___ Record excerpts

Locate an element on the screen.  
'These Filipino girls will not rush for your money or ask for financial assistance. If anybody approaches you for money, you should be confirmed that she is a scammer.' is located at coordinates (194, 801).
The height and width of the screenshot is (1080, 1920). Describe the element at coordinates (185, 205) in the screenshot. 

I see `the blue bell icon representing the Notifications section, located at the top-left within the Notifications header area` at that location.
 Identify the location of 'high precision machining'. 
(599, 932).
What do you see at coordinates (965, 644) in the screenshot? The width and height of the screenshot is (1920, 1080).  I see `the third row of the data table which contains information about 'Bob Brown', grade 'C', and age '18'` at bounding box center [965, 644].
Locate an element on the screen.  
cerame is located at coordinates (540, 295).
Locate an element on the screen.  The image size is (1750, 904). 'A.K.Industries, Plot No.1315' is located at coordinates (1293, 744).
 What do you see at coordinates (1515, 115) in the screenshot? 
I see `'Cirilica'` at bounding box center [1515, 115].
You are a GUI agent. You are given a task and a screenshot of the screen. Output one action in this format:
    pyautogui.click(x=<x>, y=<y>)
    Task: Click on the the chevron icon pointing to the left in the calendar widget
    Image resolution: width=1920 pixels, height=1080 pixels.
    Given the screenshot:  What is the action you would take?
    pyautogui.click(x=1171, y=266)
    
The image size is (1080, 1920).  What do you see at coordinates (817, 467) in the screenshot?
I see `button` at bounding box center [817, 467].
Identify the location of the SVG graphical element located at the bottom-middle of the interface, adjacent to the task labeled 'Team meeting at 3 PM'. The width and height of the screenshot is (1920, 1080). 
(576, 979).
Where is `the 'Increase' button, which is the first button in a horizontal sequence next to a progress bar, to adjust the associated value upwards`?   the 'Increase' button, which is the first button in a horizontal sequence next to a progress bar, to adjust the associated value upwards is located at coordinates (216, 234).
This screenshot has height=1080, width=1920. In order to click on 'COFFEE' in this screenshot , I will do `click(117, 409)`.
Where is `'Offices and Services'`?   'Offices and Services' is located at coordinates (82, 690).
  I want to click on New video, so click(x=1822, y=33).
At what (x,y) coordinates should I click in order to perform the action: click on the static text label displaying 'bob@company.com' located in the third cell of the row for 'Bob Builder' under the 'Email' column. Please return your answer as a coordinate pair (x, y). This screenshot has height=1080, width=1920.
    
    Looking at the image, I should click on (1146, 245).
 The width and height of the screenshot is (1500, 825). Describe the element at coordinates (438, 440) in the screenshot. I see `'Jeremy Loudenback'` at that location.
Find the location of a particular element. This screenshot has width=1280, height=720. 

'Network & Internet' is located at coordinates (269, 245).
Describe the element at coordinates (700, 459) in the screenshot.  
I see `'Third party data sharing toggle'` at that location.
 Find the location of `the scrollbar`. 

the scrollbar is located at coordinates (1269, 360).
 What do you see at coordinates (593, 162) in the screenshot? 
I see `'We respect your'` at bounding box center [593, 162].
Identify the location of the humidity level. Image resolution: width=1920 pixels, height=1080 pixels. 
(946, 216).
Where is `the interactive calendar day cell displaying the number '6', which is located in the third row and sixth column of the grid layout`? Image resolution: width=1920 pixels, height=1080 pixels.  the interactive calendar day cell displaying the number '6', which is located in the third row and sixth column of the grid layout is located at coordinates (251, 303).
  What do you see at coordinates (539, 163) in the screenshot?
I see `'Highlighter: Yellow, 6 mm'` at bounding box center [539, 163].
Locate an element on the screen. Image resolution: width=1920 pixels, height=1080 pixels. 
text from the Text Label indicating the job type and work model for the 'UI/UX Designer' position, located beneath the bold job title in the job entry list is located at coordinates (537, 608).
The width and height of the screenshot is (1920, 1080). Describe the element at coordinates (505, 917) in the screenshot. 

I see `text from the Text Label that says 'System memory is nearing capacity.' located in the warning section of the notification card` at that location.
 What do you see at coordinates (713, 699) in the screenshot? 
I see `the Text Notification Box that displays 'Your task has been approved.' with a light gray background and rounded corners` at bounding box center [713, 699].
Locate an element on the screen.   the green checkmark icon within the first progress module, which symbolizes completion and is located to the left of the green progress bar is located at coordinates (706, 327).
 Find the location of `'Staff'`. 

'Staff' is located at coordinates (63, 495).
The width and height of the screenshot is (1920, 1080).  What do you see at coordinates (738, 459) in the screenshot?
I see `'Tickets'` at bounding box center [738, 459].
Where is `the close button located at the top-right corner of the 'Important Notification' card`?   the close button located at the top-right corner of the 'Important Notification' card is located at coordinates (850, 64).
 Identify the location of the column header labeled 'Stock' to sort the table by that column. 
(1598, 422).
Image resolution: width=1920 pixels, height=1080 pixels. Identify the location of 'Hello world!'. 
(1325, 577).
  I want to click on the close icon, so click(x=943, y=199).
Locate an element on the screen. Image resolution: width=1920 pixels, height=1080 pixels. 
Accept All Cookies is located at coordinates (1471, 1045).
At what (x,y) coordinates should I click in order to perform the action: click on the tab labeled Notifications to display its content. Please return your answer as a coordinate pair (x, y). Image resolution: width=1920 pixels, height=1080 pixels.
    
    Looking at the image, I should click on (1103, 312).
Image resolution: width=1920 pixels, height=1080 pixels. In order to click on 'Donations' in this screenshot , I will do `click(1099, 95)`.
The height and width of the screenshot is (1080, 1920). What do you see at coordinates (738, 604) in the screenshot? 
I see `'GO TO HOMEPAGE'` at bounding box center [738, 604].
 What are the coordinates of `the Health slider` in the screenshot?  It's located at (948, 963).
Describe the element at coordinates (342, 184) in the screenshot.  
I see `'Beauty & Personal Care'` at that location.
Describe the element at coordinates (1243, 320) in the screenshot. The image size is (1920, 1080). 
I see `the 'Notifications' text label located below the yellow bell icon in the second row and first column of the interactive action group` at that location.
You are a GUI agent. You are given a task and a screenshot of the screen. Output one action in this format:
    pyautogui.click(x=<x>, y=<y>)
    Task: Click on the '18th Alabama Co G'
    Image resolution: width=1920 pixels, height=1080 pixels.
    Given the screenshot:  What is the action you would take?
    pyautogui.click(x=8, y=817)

______

### Task directions
Please repeat the data above, starting at the line that contains "y). Image resolution: width=1920 pixels, height=1080 pixels." and ending with the last line of the data.

### Output of the exercise
At what (x,y) coordinates should I click in order to perform the action: click on the tab labeled Notifications to display its content. Please return your answer as a coordinate pair (x, y). Image resolution: width=1920 pixels, height=1080 pixels.
    
    Looking at the image, I should click on (1103, 312).
Image resolution: width=1920 pixels, height=1080 pixels. In order to click on 'Donations' in this screenshot , I will do `click(1099, 95)`.
The height and width of the screenshot is (1080, 1920). What do you see at coordinates (738, 604) in the screenshot? 
I see `'GO TO HOMEPAGE'` at bounding box center [738, 604].
 What are the coordinates of `the Health slider` in the screenshot?  It's located at (948, 963).
Describe the element at coordinates (342, 184) in the screenshot.  
I see `'Beauty & Personal Care'` at that location.
Describe the element at coordinates (1243, 320) in the screenshot. The image size is (1920, 1080). 
I see `the 'Notifications' text label located below the yellow bell icon in the second row and first column of the interactive action group` at that location.
You are a GUI agent. You are given a task and a screenshot of the screen. Output one action in this format:
    pyautogui.click(x=<x>, y=<y>)
    Task: Click on the '18th Alabama Co G'
    Image resolution: width=1920 pixels, height=1080 pixels.
    Given the screenshot:  What is the action you would take?
    pyautogui.click(x=8, y=817)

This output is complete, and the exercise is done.